O ministro Hélio Costa (Comunicações) diz que o governo encontra dificuldades em ‘mostrar suas idéias’ nos canais privados e que, ‘até por segurança nacional, não se pode prescindir de uma rede pública’. Falta ‘liberdade de circulação de opinião’, afirma seu colega Tarso Genro, agora na Justiça.
São argumentos pueris, reiterados na tentativa de dourar a pílula de uma iniciativa que visa tão-somente à autopropaganda dos governantes. Os problemas do presidencialismo brasileiro, no que tange à sua exposição e à sua influência nos meios de comunicação, dizem respeito a excesso, e não a carência.
Por conta da formação histórica do país e do atraso econômico e institucional a que estão entregues vastas porções do território, o Executivo federal no Brasil sofre de hipertrofia também no campo da mídia. As verbas publicitárias do governo e das estatais sustentam as finanças de uma miríade de veículos. As concessões de rádio e TV são das mais prolíficas moedas de troca com oligarquias regionais.

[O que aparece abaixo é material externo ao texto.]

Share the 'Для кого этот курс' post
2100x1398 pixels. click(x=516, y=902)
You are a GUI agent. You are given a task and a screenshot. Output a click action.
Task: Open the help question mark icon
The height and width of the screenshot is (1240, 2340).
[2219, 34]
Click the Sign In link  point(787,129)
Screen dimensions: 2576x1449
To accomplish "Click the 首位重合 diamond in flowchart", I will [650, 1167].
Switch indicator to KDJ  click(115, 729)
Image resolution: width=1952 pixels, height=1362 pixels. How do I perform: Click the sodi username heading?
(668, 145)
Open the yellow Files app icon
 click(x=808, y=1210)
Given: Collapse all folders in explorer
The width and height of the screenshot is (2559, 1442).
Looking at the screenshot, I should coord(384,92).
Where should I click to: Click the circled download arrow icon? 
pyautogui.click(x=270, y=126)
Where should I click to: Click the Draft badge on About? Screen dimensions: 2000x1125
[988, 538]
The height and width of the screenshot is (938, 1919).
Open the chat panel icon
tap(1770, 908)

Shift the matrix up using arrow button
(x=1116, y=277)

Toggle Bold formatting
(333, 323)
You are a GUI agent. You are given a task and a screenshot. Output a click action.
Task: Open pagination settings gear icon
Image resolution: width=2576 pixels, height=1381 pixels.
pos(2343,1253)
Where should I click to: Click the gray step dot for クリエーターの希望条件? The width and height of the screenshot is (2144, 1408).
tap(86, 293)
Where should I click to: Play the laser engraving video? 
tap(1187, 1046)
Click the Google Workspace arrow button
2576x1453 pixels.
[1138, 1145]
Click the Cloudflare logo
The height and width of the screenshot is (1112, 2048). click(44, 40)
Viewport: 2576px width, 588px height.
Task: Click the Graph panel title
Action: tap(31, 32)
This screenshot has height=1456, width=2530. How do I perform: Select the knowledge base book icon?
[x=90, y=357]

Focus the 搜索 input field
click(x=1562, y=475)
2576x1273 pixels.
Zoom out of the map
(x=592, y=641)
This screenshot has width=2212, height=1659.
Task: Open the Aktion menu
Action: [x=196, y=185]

Além disso, um considerável aparato de comunicação estatal veio se amontoando com os anos sob os auspícios do governo federal. A Radiobrás, com mais de mil jornalistas e orçamento anual de R$ 100 milhões, congrega duas agências de notícias, quatro rádios e duas TVs – entre elas um canal dedicado à divulgação das ‘idéias’ do Executivo, o NBR, produzido para TV a cabo.
O arsenal amazônico de comunicação do Estado brasileiro não se limita à esfera federal. A última década assistiu à expansão frenética de veículos de divulgação institucional, como os canais do Senado, da Câmara, da Justiça, das Assembléias estaduais. Sob a saudável diretriz de dar transparência aos atos dos Poderes, criou-se uma máquina gigantesca, que extrapola o objetivo original. Apenas no âmbito do Legislativo, 58 TVs foram criadas no país em 12 anos.
Os 26 maiores canais estatais de TV consomem por ano mais de R$ 400 milhões em recursos dos impostos. Apesar de gastarem tanto, esses notáveis cabides de emprego atraem audiência desprezível. Como costuma acontecer com veículos dirigidos sob a lógica da política partidária, do corporativismo e do clientelismo, as TVs estatais brasileiras se transformaram no império da irrelevância.
Uma TV pública interessante, moderna e dinâmica só terá chances de vingar no Brasil se tiver autonomia em relação aos governos. Uma fração dos recursos torrados no sistema estatal bastaria para lançar uma iniciativa inovadora nesse campo.
O PT e o governo Lula, no entanto, optaram pela marcha a ré. Sequiosos por deixar gravada sua marca no telecoronelismo nacional, desejam abrir uma nova sucursal de autopromoção para acomodar apaniguados, à custa do erário. A idéia de criar a TV do Executivo é um despropósito.